Because of its inherent limitations, our internal control over financial reporting may not prevent or detect misstatements. Therefore, even those systems determined to be effective can provide only reasonable assurance with respect to financial statement preparation and presentation.  Projections of any evaluation of effectiveness to future periods are subject to the risk that controls may become inadequate because of changes in conditions, or that the degree of compliance with the policies or procedures may deteriorate.
 
 
26

 

Our Chief Executive Officer and our Chief Financial Officer assessed the effectiveness of our internal control over financial reporting as of December 31, 2008.   In making this assessment, management used the criteria set forth by the Committee of Sponsoring Organizations of the Treadway Commission (“COSO”) in Internal Control — Integrated Framework.

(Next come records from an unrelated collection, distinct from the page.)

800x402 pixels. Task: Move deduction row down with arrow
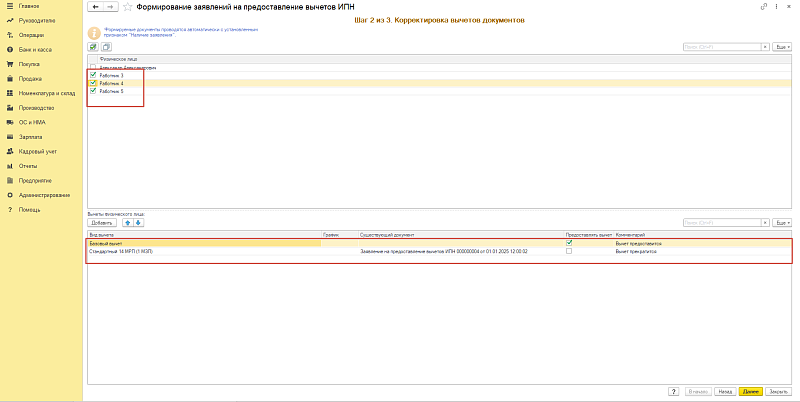[138, 222]
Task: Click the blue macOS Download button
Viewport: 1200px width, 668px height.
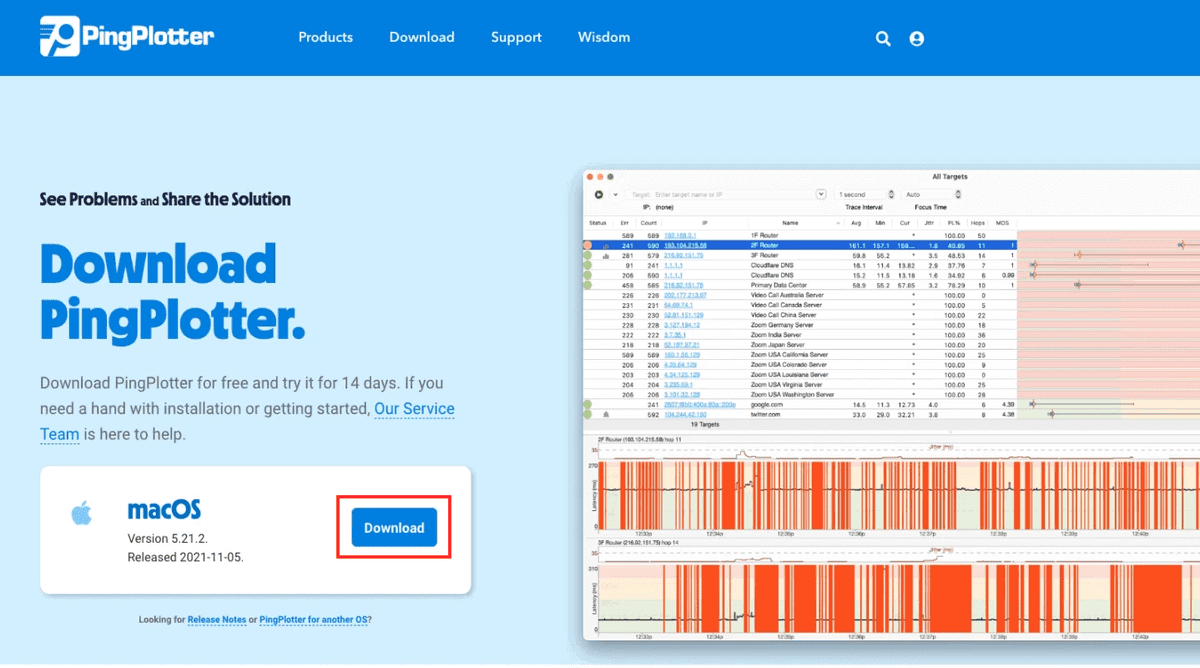Action: pos(394,528)
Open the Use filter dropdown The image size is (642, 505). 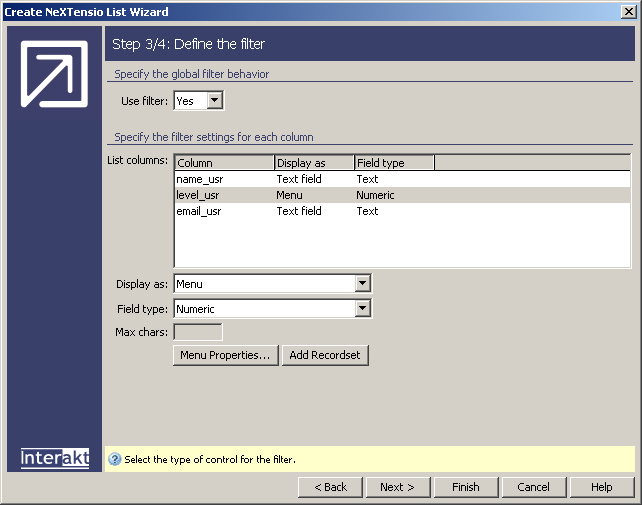tap(215, 101)
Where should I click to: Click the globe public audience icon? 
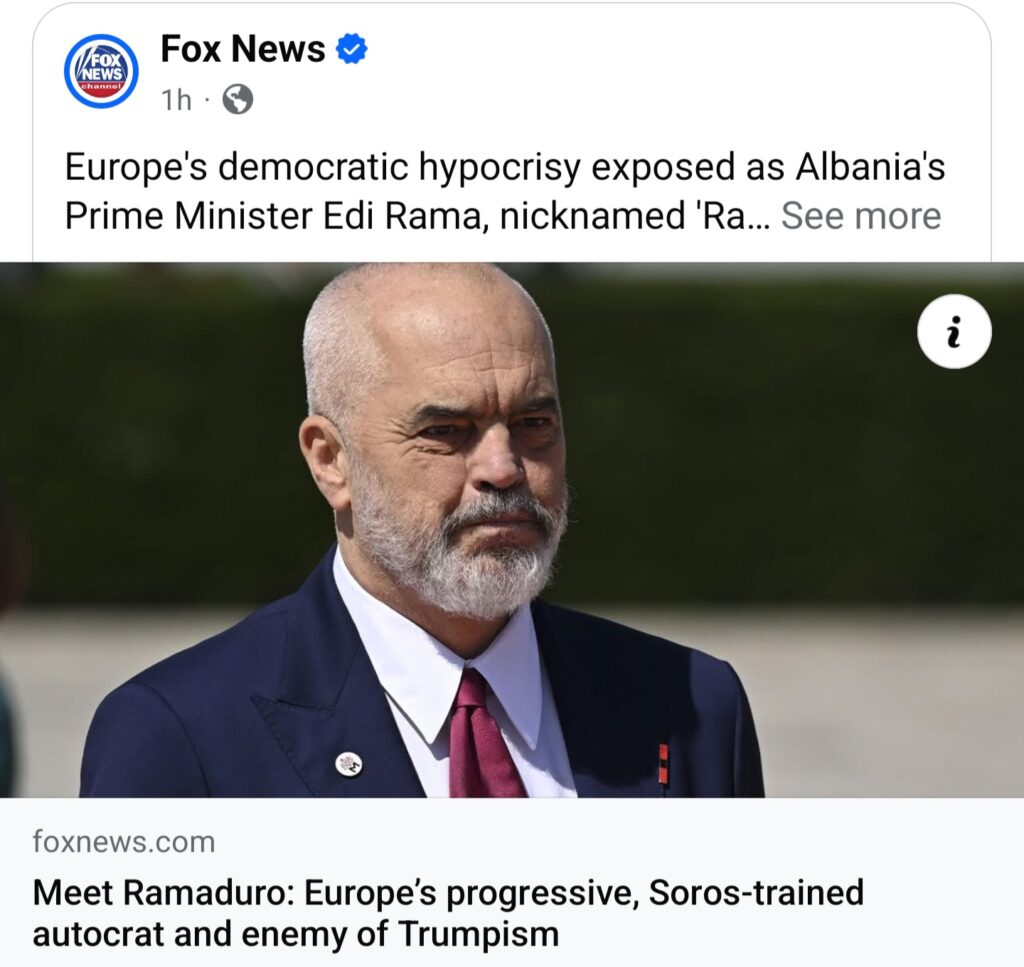point(238,100)
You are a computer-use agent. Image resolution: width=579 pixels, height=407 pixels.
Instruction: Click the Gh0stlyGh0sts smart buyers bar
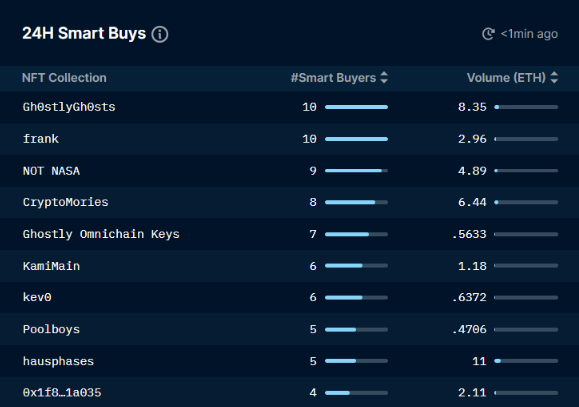coord(356,107)
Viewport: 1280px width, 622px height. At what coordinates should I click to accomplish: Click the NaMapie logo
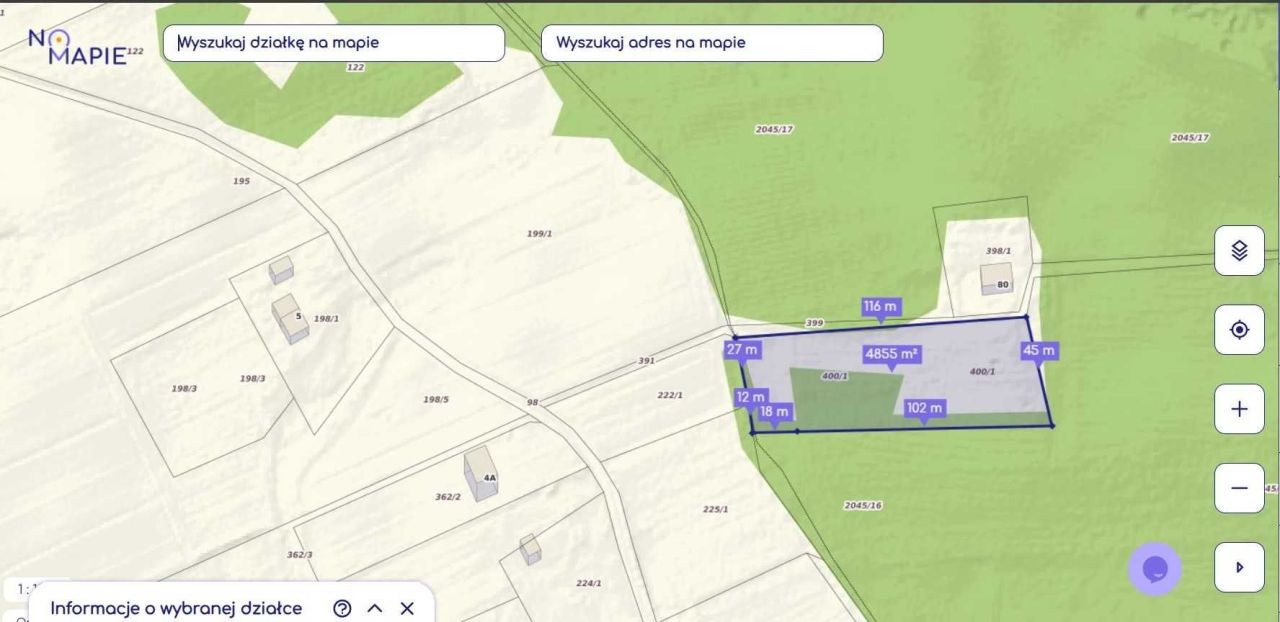click(77, 47)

Based on our assessment, our Chief Executive Officer and our Chief Financial Officer believe that, as of December 31, 2009, our internal control over financial reporting is not effective based on those criteria, due to the following:
 
· 
lack of proper segregation of functions, duties and responsibilities with respect to our cash and control over the disbursements related thereto due to our very limited staff, including our accounting personnel.
 
In light of this conclusion and as part of the preparation of this report, we have applied compensating procedures and processes as necessary to ensure the reliability of our financial reporting. Accordingly, management believes, based on its knowledge, that (1) this report does not contain any untrue statement of a material fact or omit to state a material face necessary to make the statements made not misleading with respect to the period covered by this report, and (2) the financial statements, and other financial information included in this report, fairly present in all material respects our financial condition, results of operations and cash flows for the years and periods then ended.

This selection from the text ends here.